== Segment start ==

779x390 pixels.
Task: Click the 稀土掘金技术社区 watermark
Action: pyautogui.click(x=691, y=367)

== Segment end ==
== Segment start ==

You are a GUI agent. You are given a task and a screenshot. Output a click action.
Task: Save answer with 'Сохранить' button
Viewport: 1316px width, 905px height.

== Segment end ==

**WHAT THIS TASK INVOLVES:** From the entries above, return exactly the line containing "You are a GUI", the line containing "Viewport: 1316px width, 905px height.", and all lines between, and nothing else.

**ANSWER FOR THE TASK:**
You are a GUI agent. You are given a task and a screenshot. Output a click action.
Task: Save answer with 'Сохранить' button
Viewport: 1316px width, 905px height.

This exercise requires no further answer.